Exercise prompt - Repeat the stretch of lines below, from the line containing "Tap the notification" through the line containing "pyautogui.click(x=60, y=265)", with both of those lines included.

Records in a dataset
>>>

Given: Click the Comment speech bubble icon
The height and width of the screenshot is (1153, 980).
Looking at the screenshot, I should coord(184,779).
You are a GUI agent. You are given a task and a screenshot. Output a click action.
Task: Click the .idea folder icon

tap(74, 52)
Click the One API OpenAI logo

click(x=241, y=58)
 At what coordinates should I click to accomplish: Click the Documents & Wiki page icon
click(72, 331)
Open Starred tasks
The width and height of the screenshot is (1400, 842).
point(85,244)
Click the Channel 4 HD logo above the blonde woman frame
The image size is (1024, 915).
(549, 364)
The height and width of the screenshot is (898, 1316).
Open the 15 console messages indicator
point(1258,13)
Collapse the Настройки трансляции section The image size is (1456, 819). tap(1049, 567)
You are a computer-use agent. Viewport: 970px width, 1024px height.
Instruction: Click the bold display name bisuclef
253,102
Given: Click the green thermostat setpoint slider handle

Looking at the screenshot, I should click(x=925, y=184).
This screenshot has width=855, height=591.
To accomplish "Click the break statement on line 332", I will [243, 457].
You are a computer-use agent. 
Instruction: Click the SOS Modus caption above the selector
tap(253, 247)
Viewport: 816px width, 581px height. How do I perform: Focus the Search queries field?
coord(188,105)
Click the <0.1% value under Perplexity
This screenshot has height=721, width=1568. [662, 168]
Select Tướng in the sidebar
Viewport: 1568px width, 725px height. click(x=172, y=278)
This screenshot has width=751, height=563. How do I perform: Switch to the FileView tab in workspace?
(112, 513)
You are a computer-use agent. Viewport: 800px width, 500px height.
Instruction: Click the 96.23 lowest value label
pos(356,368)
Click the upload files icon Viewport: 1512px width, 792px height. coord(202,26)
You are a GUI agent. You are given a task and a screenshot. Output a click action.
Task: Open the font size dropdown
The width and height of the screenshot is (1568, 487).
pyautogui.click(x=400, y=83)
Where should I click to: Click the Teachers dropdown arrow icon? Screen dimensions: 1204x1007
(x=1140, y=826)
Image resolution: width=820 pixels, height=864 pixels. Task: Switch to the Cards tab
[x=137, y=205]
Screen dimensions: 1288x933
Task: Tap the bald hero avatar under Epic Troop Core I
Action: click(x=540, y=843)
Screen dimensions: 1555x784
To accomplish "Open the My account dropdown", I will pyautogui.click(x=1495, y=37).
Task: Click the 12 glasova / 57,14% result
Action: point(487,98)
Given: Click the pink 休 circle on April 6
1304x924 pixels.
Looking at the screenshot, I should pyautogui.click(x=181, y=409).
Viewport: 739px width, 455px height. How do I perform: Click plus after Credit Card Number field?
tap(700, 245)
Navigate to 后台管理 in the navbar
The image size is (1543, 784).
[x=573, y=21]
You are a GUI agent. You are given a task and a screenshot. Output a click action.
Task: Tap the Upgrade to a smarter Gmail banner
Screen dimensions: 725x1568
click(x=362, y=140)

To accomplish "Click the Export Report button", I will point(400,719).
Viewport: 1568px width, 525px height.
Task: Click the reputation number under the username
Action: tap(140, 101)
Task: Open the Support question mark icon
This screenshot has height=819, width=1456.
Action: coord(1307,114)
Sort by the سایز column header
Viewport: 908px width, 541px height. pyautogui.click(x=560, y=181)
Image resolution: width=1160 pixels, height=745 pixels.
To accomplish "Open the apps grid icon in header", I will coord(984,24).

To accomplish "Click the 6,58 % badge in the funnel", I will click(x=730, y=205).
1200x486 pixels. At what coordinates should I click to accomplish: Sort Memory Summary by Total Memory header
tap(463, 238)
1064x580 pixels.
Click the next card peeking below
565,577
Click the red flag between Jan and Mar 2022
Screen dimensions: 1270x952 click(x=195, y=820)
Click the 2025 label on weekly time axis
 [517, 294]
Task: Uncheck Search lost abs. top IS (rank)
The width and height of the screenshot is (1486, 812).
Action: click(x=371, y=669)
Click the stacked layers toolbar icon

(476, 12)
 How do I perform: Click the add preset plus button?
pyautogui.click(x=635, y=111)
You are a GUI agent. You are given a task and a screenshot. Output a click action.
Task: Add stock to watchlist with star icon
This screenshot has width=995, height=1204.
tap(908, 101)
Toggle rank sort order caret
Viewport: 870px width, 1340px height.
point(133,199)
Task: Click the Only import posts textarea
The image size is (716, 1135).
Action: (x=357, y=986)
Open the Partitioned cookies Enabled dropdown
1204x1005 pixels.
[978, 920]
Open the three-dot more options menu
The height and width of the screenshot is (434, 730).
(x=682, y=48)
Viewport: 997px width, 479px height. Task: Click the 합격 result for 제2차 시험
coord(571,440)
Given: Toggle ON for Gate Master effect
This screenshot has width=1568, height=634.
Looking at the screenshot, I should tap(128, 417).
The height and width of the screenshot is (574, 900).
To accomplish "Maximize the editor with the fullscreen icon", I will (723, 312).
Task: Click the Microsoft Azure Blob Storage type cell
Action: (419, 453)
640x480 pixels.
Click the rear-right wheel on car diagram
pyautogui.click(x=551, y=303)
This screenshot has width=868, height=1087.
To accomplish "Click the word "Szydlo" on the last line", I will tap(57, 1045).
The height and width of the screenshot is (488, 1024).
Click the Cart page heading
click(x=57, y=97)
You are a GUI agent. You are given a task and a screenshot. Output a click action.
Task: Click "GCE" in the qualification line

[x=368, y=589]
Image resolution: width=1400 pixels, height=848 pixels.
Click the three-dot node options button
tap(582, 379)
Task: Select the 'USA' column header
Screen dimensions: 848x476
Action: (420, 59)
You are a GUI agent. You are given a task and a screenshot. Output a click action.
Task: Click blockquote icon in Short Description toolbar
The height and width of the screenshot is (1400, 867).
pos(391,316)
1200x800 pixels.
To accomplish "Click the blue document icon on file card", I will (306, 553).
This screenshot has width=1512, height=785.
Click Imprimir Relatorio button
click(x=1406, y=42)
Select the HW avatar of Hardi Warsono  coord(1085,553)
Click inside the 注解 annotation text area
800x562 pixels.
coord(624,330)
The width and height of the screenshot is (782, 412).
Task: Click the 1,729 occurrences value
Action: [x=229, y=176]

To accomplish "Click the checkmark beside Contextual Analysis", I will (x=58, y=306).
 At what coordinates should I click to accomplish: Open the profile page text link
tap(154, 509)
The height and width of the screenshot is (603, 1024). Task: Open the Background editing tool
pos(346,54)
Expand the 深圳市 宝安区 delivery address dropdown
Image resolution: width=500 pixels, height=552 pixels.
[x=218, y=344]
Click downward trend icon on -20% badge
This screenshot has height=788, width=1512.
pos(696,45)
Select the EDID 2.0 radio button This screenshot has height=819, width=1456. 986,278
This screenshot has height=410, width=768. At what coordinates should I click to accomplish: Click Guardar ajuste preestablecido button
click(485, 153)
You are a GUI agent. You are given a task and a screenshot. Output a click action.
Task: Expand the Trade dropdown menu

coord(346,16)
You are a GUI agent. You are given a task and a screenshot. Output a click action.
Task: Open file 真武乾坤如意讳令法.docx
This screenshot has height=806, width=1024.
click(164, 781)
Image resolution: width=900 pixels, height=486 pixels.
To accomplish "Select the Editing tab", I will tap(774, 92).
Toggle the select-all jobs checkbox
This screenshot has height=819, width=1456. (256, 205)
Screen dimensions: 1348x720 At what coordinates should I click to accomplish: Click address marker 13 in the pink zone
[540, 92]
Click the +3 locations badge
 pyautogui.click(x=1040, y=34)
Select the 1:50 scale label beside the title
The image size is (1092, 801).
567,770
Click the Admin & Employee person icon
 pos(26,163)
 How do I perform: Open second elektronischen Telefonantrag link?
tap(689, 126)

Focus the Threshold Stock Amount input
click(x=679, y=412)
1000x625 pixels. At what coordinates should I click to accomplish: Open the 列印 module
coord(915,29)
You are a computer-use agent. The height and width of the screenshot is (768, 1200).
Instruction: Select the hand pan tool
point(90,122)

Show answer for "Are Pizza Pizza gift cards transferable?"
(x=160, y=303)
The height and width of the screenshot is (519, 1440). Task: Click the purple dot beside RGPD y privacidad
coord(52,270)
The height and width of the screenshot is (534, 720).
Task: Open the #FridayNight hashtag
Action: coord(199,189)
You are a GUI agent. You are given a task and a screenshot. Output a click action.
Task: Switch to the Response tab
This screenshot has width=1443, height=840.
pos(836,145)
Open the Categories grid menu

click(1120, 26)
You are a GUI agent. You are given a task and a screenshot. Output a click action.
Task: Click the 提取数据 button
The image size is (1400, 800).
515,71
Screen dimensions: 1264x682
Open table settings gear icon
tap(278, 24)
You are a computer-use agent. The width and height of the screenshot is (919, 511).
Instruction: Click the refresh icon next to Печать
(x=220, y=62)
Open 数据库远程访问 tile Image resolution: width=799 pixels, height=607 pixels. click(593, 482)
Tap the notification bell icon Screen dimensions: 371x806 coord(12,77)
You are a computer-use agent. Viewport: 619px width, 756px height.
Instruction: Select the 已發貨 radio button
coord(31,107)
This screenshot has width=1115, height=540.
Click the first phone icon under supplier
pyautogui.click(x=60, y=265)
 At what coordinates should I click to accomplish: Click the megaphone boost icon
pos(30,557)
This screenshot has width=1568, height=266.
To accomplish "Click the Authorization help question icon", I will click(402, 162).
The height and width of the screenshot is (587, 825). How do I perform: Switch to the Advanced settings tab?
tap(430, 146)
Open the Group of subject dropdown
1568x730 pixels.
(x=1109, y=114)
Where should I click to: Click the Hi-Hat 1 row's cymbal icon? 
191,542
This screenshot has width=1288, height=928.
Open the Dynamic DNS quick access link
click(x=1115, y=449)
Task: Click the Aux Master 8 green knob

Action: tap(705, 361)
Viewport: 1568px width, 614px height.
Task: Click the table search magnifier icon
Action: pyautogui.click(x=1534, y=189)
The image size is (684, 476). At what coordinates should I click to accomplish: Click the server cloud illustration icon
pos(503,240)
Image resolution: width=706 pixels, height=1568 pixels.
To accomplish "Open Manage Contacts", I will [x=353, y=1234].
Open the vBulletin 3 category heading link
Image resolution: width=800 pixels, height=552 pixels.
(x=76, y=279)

<<<

Reply to the task -
Tap the notification bell icon Screen dimensions: 371x806 coord(12,77)
You are a computer-use agent. Viewport: 619px width, 756px height.
Instruction: Select the 已發貨 radio button
coord(31,107)
This screenshot has width=1115, height=540.
Click the first phone icon under supplier
pyautogui.click(x=60, y=265)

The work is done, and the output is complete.